Y así andamos, con un tira y afloja permanente, en batalla continua, como cada uno de nosotros consigo mismo. Y es que así es la vida y el mundo y por eso no vale aquello de deprimirse mogollón viendo cómo está todo y tirar la toalla, ni tampoco sirve pensar que no pasa nada, que al final todo irá bien, y tumbarse a ver pasar la vida.

En unos días estaremos muchos de vacaciones. Y seguramente tendremos tiempo para darle vueltas a las cosas, para charlar con amigos y familia, y es posible que esas conversaciones y ratitos tranquilos nos ayuden a tomar algunas decisiones acerca de nosotros mismos, de cómo organizarnos el curso que viene, en qué miembros de la familia hay que poner más atención o a qué me voy a apuntar o voy a apuntar a los niños.

Pues no te olvides de incluir en esas decisiones tu granito de arena al bien común, porque aunque siempre, inevitablemente, las buenas y malas noticias se sucedan, la batalla hay que darla, o sólo tendremos derrotas. Y el panorama no es precisamente alentador, ni en España ni en Europa ni en ningún lugar del mundo.

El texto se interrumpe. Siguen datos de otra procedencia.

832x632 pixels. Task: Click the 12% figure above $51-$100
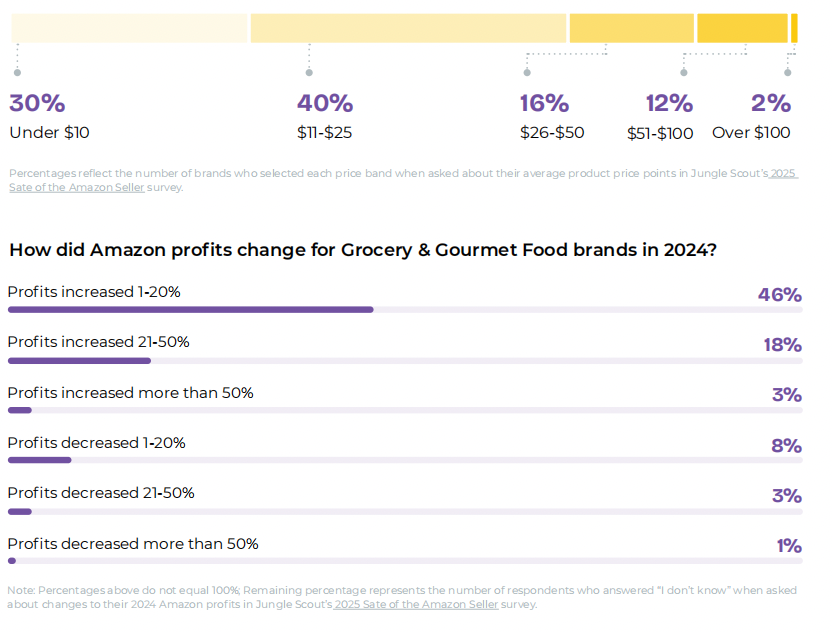(x=669, y=103)
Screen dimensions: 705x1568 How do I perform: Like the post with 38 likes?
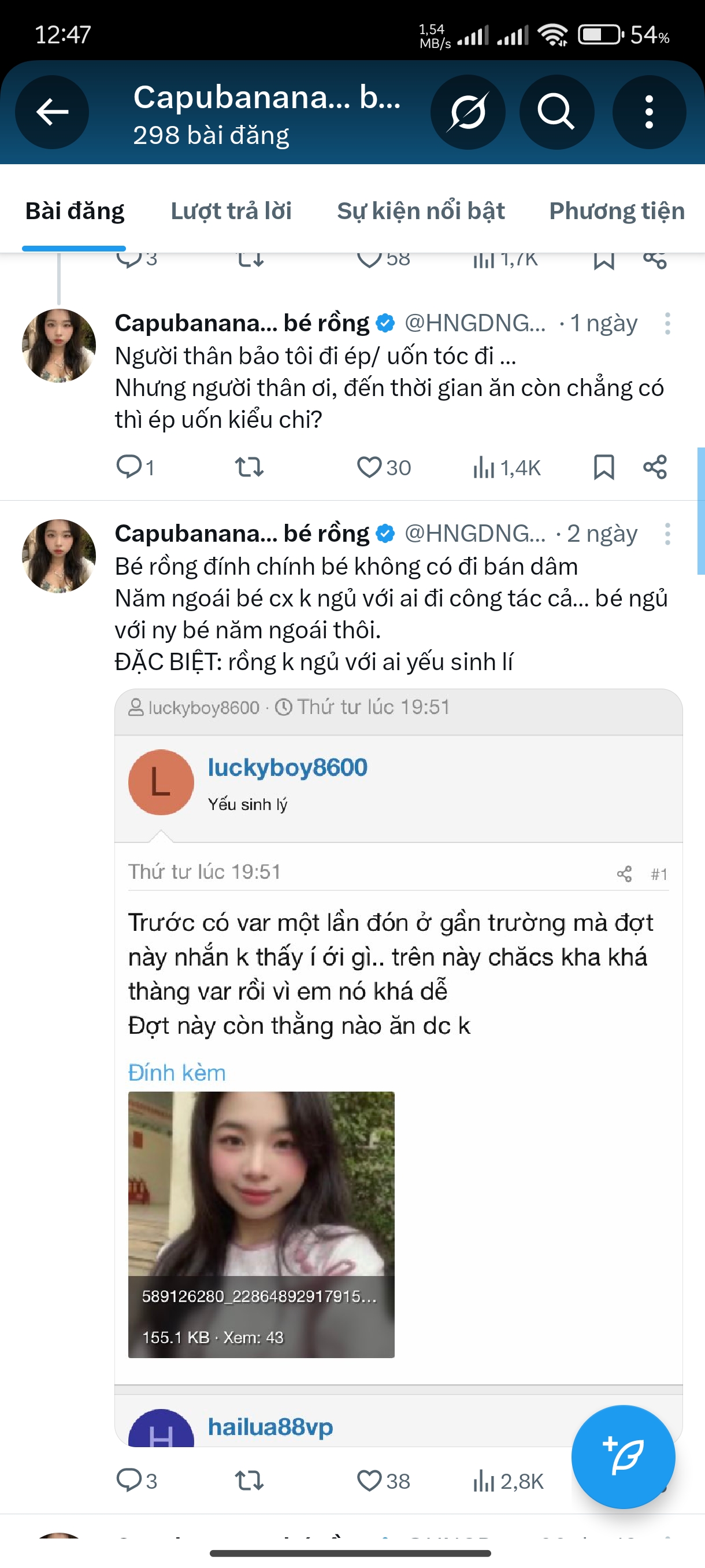click(369, 1481)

Hacen falta manos, apoyo sincero y comprometido, ideas, ilusión, recursos, crítica constructiva…. No tires la toalla ni te tumbes a ver pasar la vida. ¡Haces falta!

El próximo Newsletter será en septiembre, y volveré a recorrer las noticias de todo el mundo para seleccionar algunas, las más relevante o las más desconocidas, no lo sé, pero sé que serán buenas y malas y que, una vez más, pensaré en ti, en la falta que haces. O igual para entonces ya contamos contigo, ¿verdad?